We can prove that both spaces are dense complete linear ordered set under the natural order. Completeness seems not trivial so I should sketch a proof of completeness of $I=\mu\times[0,1)$ for a limit ordinal $\mu$.

Divide $I$ into sets $I_{\alpha}=\{ \langle \alpha, r\rangle :r\in [0,1)\}$. Consider a subset $A$ of $I$ which is bounded above, so $A$ is contained in some $[(0,0), (\nu,0)]$ for some $\nu<\mu$.

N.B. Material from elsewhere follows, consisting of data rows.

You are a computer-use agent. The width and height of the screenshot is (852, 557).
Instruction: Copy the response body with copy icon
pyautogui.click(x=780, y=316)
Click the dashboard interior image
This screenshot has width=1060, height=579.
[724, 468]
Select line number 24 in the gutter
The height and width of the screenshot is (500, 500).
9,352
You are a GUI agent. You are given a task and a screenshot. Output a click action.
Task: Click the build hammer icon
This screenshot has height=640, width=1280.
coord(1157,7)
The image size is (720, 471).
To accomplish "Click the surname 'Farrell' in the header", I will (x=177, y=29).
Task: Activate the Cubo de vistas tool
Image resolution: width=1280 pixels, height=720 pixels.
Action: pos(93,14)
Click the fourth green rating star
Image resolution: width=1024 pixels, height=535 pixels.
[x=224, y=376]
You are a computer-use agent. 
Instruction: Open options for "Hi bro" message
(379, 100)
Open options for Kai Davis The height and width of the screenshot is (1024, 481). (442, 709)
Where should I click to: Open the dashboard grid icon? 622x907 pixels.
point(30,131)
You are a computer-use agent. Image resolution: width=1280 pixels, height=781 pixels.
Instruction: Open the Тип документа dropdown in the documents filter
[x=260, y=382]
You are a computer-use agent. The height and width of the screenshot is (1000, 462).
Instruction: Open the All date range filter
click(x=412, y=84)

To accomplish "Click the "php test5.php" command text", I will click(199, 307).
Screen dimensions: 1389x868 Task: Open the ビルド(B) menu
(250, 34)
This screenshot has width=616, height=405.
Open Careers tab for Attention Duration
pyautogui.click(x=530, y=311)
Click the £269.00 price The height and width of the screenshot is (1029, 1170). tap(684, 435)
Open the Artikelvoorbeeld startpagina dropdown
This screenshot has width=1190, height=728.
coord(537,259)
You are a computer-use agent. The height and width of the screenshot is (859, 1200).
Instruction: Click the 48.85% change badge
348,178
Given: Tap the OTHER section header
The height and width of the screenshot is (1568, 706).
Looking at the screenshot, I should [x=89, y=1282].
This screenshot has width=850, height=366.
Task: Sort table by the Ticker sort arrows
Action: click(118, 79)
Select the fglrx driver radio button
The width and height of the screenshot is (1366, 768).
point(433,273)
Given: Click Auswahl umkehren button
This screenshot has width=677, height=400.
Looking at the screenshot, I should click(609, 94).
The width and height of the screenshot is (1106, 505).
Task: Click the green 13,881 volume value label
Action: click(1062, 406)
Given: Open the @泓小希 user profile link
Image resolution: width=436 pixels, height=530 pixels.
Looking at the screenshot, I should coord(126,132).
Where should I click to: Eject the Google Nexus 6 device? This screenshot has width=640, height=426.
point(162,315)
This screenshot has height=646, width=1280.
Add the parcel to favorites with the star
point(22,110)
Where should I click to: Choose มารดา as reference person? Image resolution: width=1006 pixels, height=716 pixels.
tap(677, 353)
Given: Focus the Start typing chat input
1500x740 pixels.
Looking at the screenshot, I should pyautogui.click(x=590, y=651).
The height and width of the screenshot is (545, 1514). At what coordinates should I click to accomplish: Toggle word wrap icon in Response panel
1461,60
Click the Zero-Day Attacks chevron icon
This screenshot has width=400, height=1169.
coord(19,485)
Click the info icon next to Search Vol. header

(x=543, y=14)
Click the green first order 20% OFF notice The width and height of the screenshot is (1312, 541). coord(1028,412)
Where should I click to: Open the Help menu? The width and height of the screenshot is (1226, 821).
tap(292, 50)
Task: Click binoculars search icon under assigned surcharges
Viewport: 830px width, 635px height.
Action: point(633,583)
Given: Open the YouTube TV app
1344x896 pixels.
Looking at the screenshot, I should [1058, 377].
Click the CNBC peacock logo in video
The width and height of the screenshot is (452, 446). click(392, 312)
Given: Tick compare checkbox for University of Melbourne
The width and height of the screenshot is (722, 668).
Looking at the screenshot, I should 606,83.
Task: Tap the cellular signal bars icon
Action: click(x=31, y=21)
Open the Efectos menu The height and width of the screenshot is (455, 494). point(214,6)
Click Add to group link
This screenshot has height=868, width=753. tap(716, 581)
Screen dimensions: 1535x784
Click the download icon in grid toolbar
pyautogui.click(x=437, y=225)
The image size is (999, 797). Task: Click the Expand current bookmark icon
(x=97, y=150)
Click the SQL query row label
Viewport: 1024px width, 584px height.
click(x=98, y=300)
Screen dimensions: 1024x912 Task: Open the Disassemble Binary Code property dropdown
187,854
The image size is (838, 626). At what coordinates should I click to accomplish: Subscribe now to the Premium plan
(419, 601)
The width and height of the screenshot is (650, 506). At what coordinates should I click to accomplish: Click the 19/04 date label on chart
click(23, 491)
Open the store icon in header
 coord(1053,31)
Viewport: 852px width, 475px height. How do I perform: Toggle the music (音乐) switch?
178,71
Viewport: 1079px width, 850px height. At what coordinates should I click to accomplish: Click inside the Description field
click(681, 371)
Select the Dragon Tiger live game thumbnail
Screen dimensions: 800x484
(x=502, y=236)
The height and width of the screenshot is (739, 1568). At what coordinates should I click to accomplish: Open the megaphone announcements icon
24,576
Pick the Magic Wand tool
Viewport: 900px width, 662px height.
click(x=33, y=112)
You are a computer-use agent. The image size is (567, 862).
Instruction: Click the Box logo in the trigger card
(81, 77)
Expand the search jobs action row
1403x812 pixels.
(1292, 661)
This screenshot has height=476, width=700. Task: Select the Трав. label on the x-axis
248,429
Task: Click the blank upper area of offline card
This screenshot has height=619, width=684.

Consider $B=\{\alpha\le\nu: I_\alpha\cap A\neq\varnothing\}$ and take $\beta=\sup B$. If $\beta\in B$, then finding a supremum of $A$ is reduced to finding a supremum of a set of $[0,1)$. If not, the point $(\beta,0)$ will be a supremum of $B$. (Added in Feb 10, 2019: we need to divide cases once more: because $\beta\in B$ does not guarantee $I_\beta$ has a supremum. If $r:=\sup I_\beta\in [0,1)$, $\langle\beta, r\rangle $ is a supremum of $A$. If $r=1$, $\langle\beta+1,0\rangle $ would be.)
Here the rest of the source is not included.